Multiple levels of regulation have been identified in the case of some Rho family GEFs. Interaction of the PH domain of RacGEF Vav with PIP3, for example, allows tyrosine phosphorylation of residues interacting with the GTPase-binding pocket by Src/Syk tyrosine kinases (TKs) in response to T cell receptor signaling, further opening up access to the Rac-binding site. The activation of P-Rex1 by PIP3 and Gβγ subunits is blunted by PKA-mediated phosphorylation, and the exchange activity of the RacGEF Tiam1 is modulated by both phosphoinositide binding and by phosphorylation on threonine and tyrosine.

Change in intracellular location and localized activation of Rho GTPases is another mechanism for regulation of Rho family GEFs. Sometimes the PH domain mediates translocation - for example, the localization of Dbl and Lbc to actin stress fibers. Some GEFs, such as Tiam1 and Fgd1 (a Cdc42GEF), contain a second PH domain. In the case of Tiam1, the second PH-domain is required for membrane translocation; in Fgd1, a proline-rich N-terminal region, rather than the PH domains, localizes the protein to subcortical actin and Golgi structures. Other Rho family GEFs are recruited to membranes by adaptor proteins, direct binding, or other protein interactions. Adaptor proteins such as Grb2 and SLP-76 are required for localization of Vav to activated B- and T-cell receptors. The DH-PH domains of ephexin directly interact with the transmembrane receptor tyrosine kinase EphA4. Binding of Gα13 after LPA or thrombin stimulation induces redistribution of p115RhoGEF from the cytosol to the plasma membrane. And upon nuclear envelope breakdown prior to mitosis, the RhoGEFs Ect2 and Net1 are released from the nucleus, where they are otherwise sequestered, to activate the Rho-mediated contraction of the actomyosin ring that drives cytokinesis.

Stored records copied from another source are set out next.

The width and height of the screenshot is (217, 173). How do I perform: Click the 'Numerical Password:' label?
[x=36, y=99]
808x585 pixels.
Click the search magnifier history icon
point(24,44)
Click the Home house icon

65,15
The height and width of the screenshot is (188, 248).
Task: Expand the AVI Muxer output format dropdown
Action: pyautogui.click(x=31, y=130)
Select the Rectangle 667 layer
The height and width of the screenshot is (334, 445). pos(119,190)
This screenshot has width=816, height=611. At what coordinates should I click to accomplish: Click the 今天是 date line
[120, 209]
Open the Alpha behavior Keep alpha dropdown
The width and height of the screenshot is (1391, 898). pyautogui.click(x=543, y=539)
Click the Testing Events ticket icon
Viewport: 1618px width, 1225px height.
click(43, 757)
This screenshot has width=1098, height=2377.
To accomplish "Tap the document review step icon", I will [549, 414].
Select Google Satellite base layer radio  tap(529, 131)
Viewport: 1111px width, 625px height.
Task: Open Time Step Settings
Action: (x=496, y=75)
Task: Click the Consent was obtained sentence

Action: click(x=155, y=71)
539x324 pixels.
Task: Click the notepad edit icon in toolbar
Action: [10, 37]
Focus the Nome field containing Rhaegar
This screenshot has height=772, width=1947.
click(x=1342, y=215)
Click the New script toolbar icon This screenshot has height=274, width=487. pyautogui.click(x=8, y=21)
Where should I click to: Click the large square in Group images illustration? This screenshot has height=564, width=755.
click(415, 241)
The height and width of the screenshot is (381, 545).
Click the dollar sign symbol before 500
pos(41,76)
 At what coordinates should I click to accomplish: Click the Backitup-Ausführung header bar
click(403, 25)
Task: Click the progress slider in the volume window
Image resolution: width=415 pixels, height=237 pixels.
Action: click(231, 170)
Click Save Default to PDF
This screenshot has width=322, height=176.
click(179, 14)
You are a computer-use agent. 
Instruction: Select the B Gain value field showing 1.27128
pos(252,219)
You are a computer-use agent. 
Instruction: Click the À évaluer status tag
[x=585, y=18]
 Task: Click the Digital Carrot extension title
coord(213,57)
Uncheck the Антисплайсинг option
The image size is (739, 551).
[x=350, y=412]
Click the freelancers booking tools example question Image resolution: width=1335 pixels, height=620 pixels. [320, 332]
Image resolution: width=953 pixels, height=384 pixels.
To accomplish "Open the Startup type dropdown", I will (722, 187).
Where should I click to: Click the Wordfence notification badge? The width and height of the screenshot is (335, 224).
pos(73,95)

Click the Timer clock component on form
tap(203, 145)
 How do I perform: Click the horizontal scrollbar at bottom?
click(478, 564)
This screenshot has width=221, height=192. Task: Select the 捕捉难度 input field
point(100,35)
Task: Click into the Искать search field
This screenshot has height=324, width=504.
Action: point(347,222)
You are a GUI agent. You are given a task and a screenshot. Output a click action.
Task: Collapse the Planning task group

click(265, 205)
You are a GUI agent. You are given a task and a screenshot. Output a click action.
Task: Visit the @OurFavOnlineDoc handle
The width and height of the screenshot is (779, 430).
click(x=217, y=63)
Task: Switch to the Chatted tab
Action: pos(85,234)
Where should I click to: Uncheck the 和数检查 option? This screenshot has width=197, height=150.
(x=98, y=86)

GTPases themselves often regulate Rho family GEF activity. For example, several RhoGEFs activated by Gα-GTP, including p115RhoGEF, LARG and PDZ-RhoGEF, also contain an RGS domain. This domain functions as a GAP for Gα subunits, thus allowing the GEFs to fine-tune signals coming from GPCRs. The RacGEF Tiam1 is activated by Ras-GTP through its Ras-binding domain. Similarly, binding of Rac-GTP to the PH domain of the RhoGEF Dbs promotes Rho activation. During the process of actin remodeling and cell spreading, Rac activation generates reactive oxygen species that inhibit the low-molecular-weight protein tyrosine phosphatase (LMW-PTPase), leading to increased tyrosine phosphorylation and activation of p190RhoGAP and subsequent downregulation of Rho activity. In a complex process probably involving both allosteric and direct effects, Cdc42-GTP activates and Rac-GTP inhibits the RacGEF activity of dimeric COOL-2/αPIX (Baird et al., 2005).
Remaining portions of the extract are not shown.